I looked at DX Auth, and one or two others, and they seemed particularly competent. What's poor about the current arrangement?

There are hardly any apps worth building that don't have some sort of user auth/mgmt. And user auth/mgmt should be practically identical on most apps.

I disagree with both these opinions.

While there may be some basis for the assertion that many authentication systems share certain things in common - users have names, email addresses, passwords etc - the differences are substantial enough to make so many of the really good auth 'drop-in libraries' (eg. DX Auth) infeasible for so many users. There's just too much that they have to change in order to get a generic library to suit their needs, or to fit the rest of their app.

[eluser]pbreit[/eluser]
What sort of site would you build with CodeIgniter that doesn't have a login? Are the authentication differences legitimate or philosophical?

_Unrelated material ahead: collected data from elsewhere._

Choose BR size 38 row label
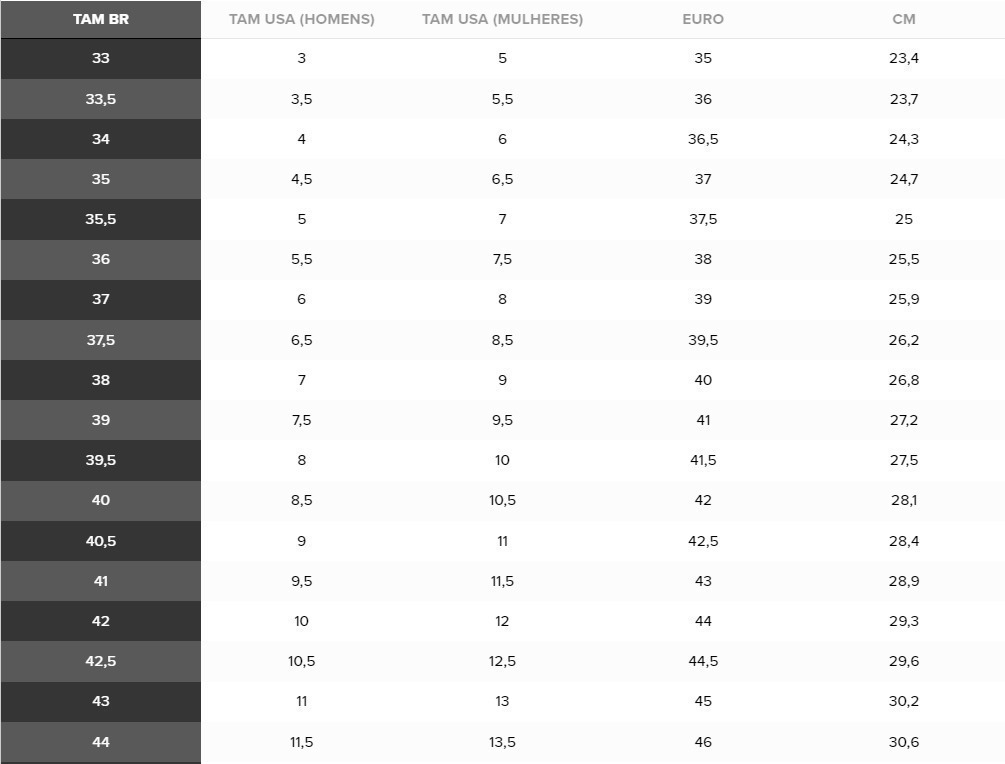 point(101,380)
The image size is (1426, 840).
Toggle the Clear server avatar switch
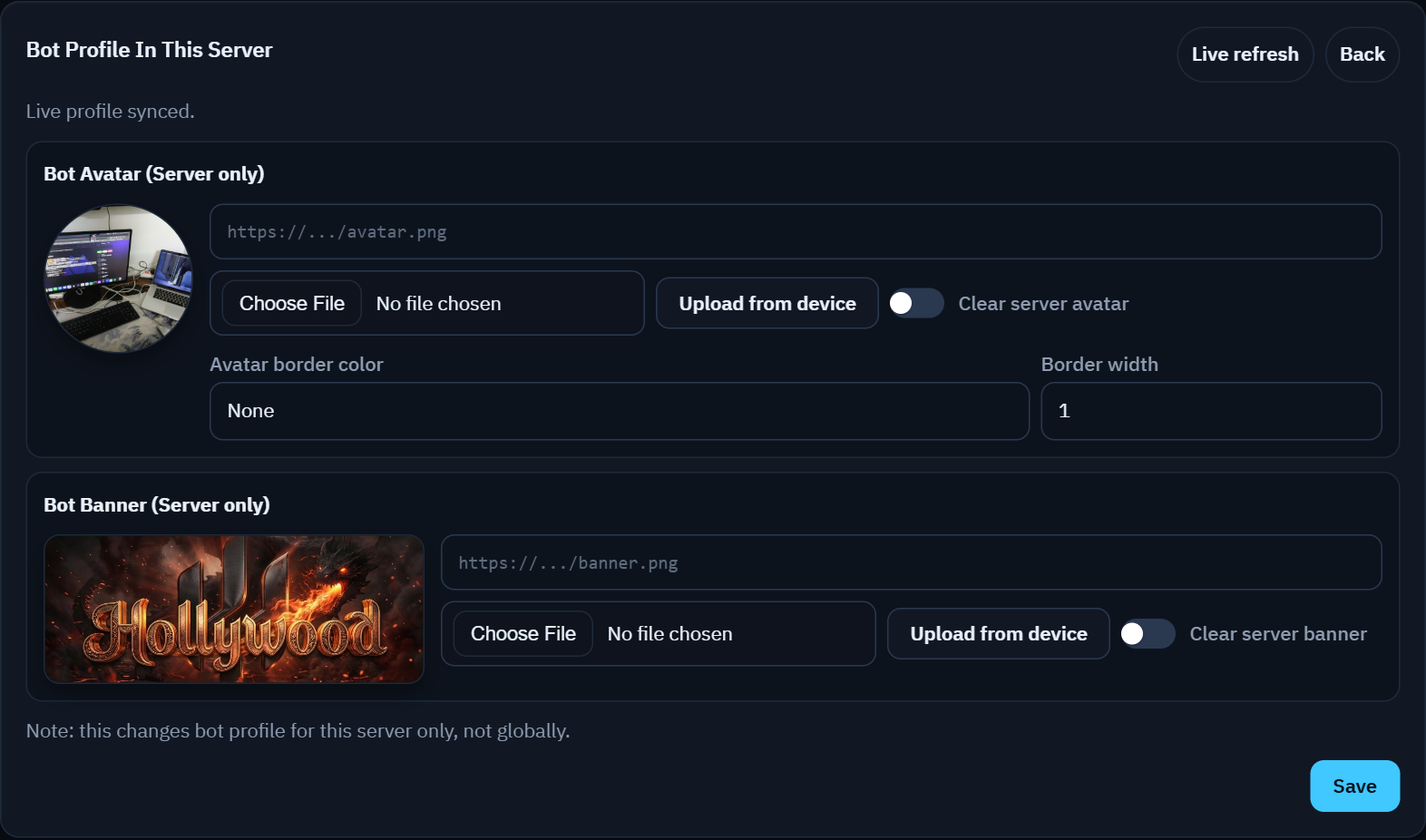click(x=916, y=303)
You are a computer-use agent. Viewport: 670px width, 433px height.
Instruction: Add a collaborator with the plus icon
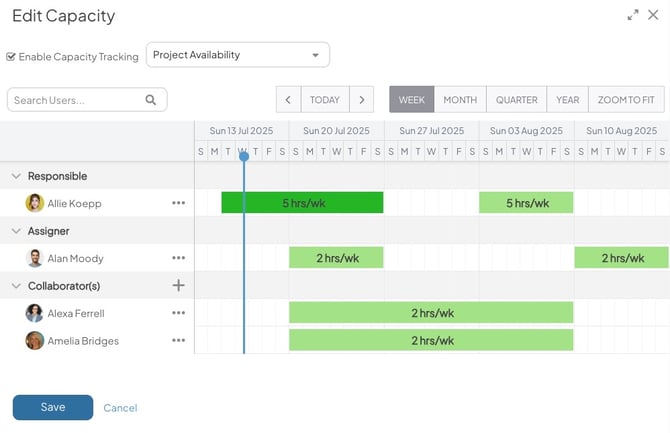[x=178, y=285]
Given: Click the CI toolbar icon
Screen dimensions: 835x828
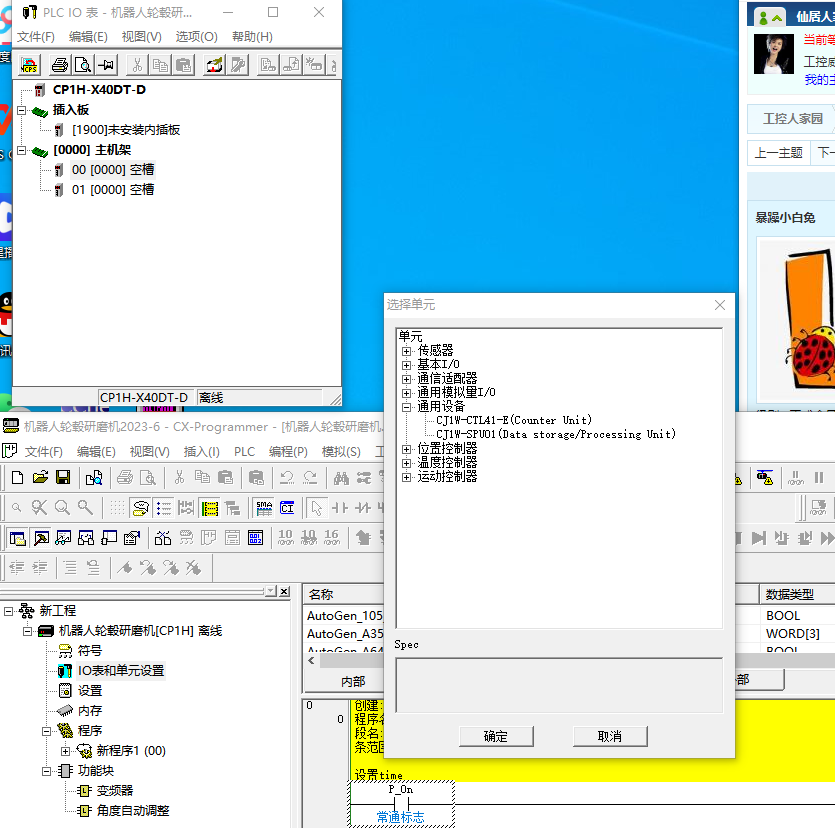Looking at the screenshot, I should (x=287, y=508).
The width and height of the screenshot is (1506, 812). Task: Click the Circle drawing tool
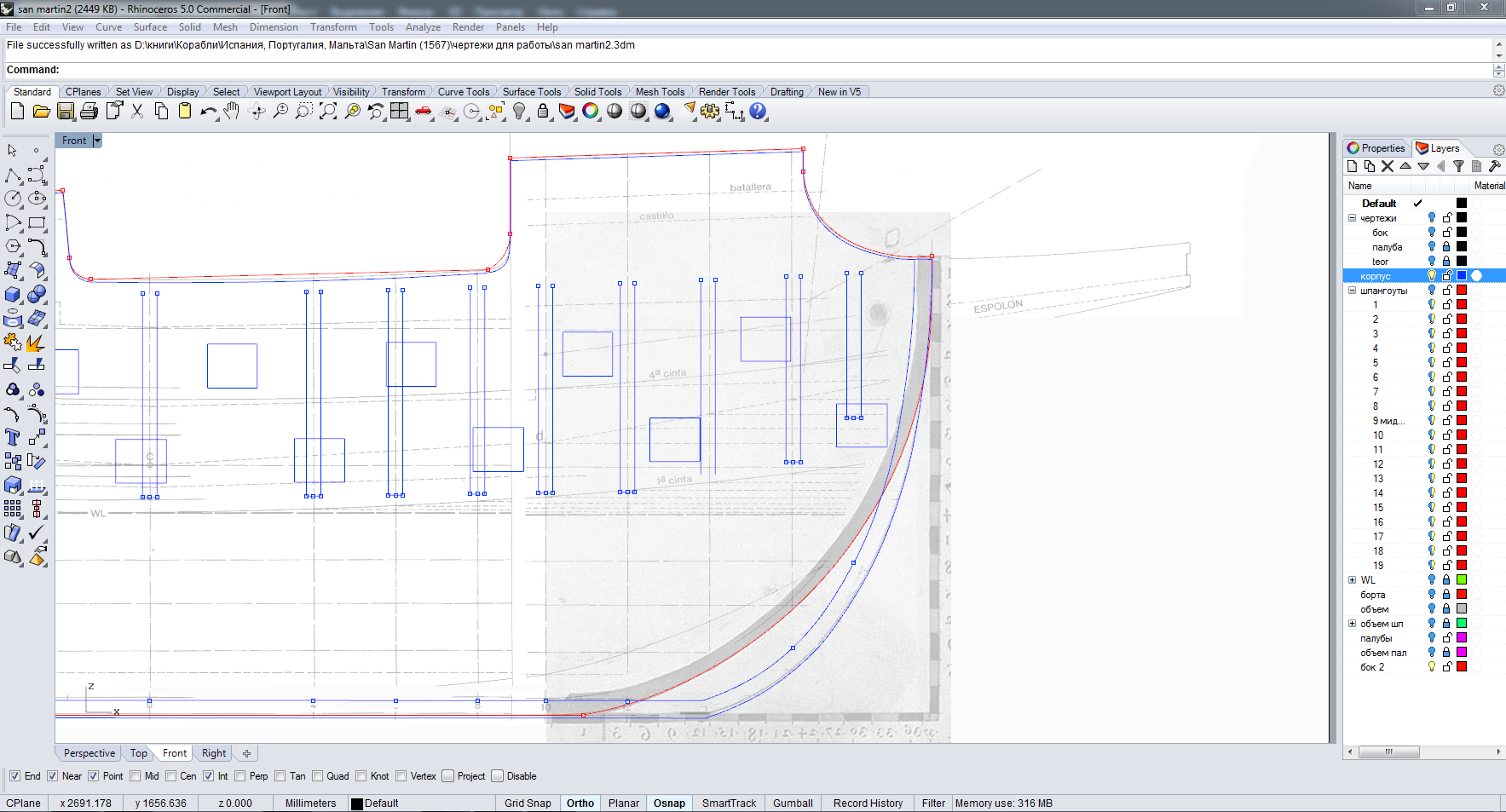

[eluser]TheFuzzy0ne[/eluser]
[quote author="pbreit" date="1239754254"]What sort of site would you build with CodeIgniter that doesn't have a login?[/quote]

A search engine.

[eluser]jedd[/eluser]
[quote author="pbreit" date="1239754254"]What sort of site would you build with CodeIgniter that doesn't have a login?[/quote]

Seriously? Lots of things don't need a login. A blog (if you don't want comments). A photo gallery (ditto). As Fuzzy points out, almost any kind of search engine. Any place, really, that you want to publish information but don't care about who reads it - or rather, who has different levels of access to it.

Are the authentication differences legitimate or philosophical?

Eh? I'm not the one complaining about a lack of a one-size-fits-none authentication engine bundled with CI .. so my differences are entirely pragmatic.

If you're in the habit of writing systems, and they were similar enough in auth requirements, then you'd just write your basic module and modify it as needed for each project. If you want something more sophisticated and don't have extant code (or particular habits) to modify, then you'd just grab one of the existing auth libraries and wrap your new code around it.

Given that option has always existed, and seems to work well for people in that situation, I'm unsure what the problem is.